%%% Title of object:	Astrostatistics
%%% Canonical Name:	Astrostatistics
%%% Type:	Topic
%%% Created on:	2010-08-24 21:03:25
%%% Modified on:	2010-09-11 00:09:07
%%% Creator:	efeigelson
%%% Modifier:	jkimmel
%%% Author:	jkimmel
%%% 
%%% Classification:	msc:62P99, msc:62P35, msc:62N01, msc:01A99
%%% Keywords:	heteroscedasticity, measurement error models, periodic time series, censoring, truncation
%%% Preamble:
\documentclass[10pt]{article}
\usepackage{amssymb}
\usepackage{amsmath}
\usepackage{amsfonts}

% used for TeXing text within eps files
%\usepackage{psfrag}
% need this for including graphics (\includegraphics)
%\usepackage{graphicx}
% for neatly defining theorems and propositions
%\usepackage{amsthm}
% making logically defined graphics
%\usepackage{xypic}

% there are many more packages, add them here as you need them

% define commands here
\begin{document}
\centerline{\Large\bf Astrostatistics}

\bigskip
\centerline{\large\bf Eric D. Feigelson}
\centerline{\large\bf Pennsylvania State University}

\bigskip
\bigskip

\noindent{\large\bf 1. Introduction}

The term "astronomy" is best understood as short-hand for "astronomy and astrophysics". Astronomy is the observational study of matter beyond Earth: planets and other bodies in the Solar System, stars in the Milky Way Galaxy, galaxies in the Universe, and diffuse matter between these concentrations of mass. The perspective is rooted from our viewpoint on or near Earth, typically using telescopes or robotic satellites. Astrophysics is the study of the intrinsic nature of astronomical bodies and the processes by which they interact and evolve. This is an inferential intellectual effort based on the well-confirmed assumption that physical processes established to rule terrestrial phenomena -- gravity, thermodynamics, electromagnetism, quantum mechanics, plasma physics, chemistry, and so forth -- also apply to distant cosmic phenomena.

Statistical techniques play an important role in analyzing astronomical data and at the interface between astronomy and astrophysics. Astronomy encounters a huge range of statistical problems: samples selected with truncation; variables subject to censoring and heteroscedastic measurement errors; parameter estimation of complex models derived from astrophysical theory; spatial point processes of galaxies in space; time series of periodic, stochastic, and explosive phenomena; image processing of both grey-scale and Poissonian images; data mining of terabyte-petabyte datasets; and much more. Thus, astrostatistics is not focused on a narrow suite of methods, but rather brings the insights from many fields of statistics to bear on problems arising in astronomical research. \\

\noindent{\large\bf 2. History}

As the oldest observational science, astronomy was the driver for statistical innovations over many centuries (Stigler 1986; Hald 1998). Hipparchus, Ptolemy, al-Biruni, and Galileo Galilei were among those who discussed methods for averaging discrepant astronomical measurements. The least squares method, and its understanding in the context of the normal error distribution, was developed to address problems in Newtonian celestial mechanics during the early 19th century by Pierre-Simon Laplace, Adrian Legendre, and Carl Friedrich Gauss. The links between astronomy and statistics considerably weakened during the first decades of the 20th century as statistics turned its attention social and biological sciences while astronomy focused on astrophysics. Maximum likelihood methods emerged slowly starting in the 1970s, and Bayesian methods are now gaining considerably popularity.

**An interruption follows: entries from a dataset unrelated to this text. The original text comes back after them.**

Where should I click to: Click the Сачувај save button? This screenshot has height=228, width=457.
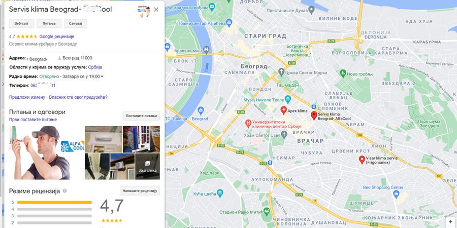(x=76, y=23)
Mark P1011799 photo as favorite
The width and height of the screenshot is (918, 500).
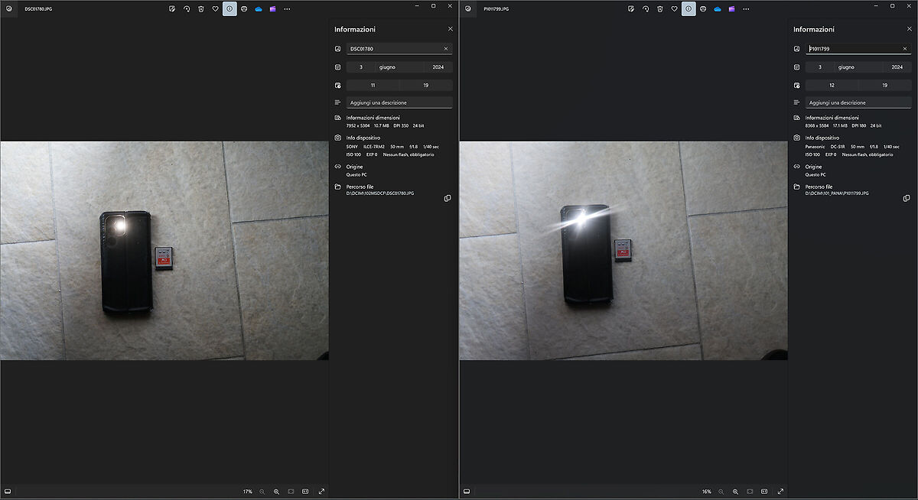[674, 9]
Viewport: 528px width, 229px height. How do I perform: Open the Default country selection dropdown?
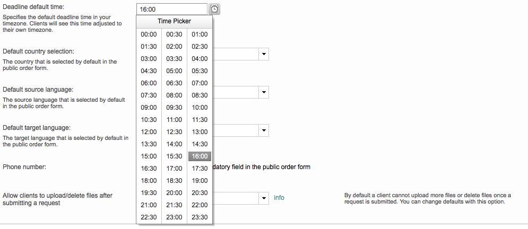264,54
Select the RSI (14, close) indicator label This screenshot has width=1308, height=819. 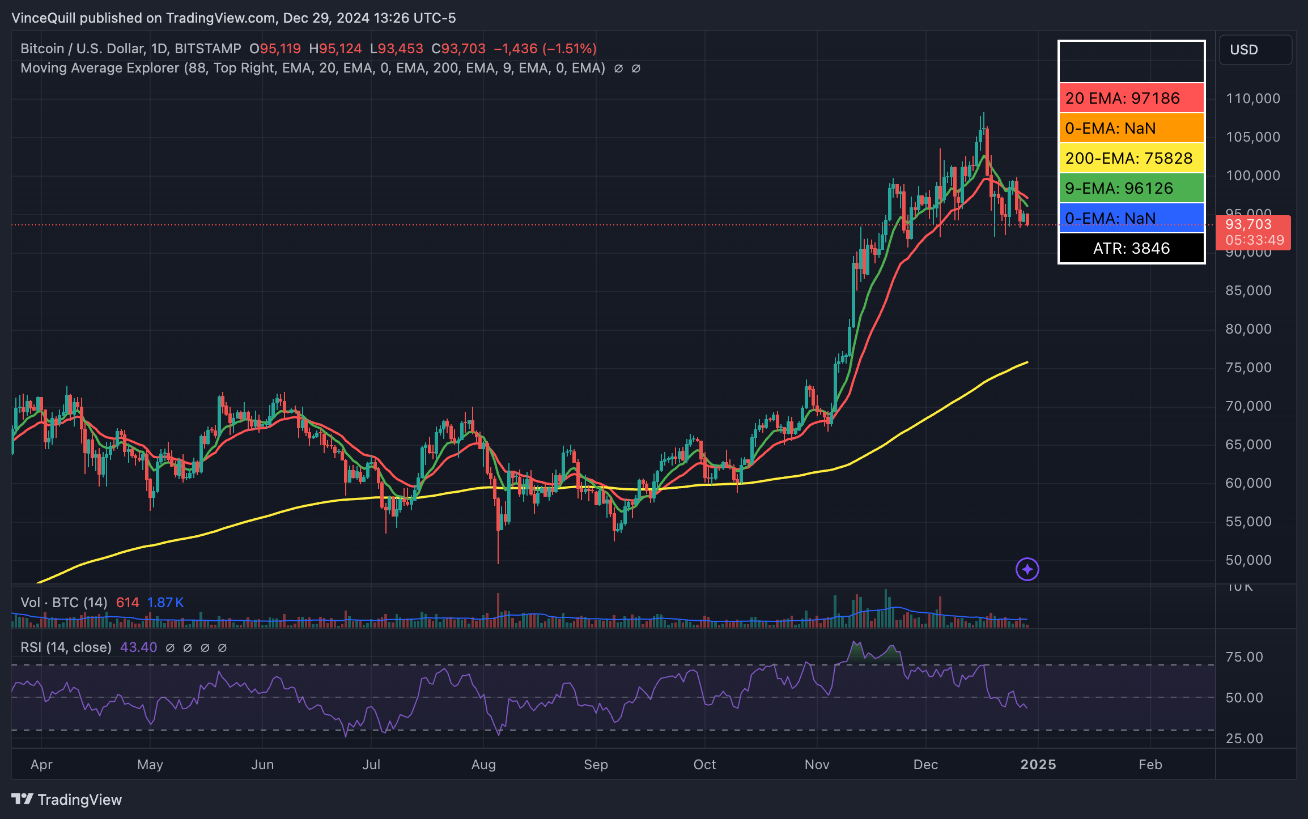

Modern astrostatistics has grown rapidly since the 1990s. Several cross-disciplinary research groups emerged to develop advanced methods and critique common practices\footnote{http://hea-www.harvard.edu/AstroStat; http://www.incagroup.org; http://astrostatistics.psu.edu}.
Monographs were written on astrostatistics (Babu \& Feigelson (1996), galaxy clustering (Martinez \& Saar 2001), image processing (Starck \& Murtagh 2006), Bayesian analysis (Gregory 2005), and Bayesian cosmology (Hobson et al. 2009). The {\it Statistical Challenges in Modern Astronomy} (Babu \& Feigelson 2007) conferences bring astronomers and statisticians together to discuss methodological issues.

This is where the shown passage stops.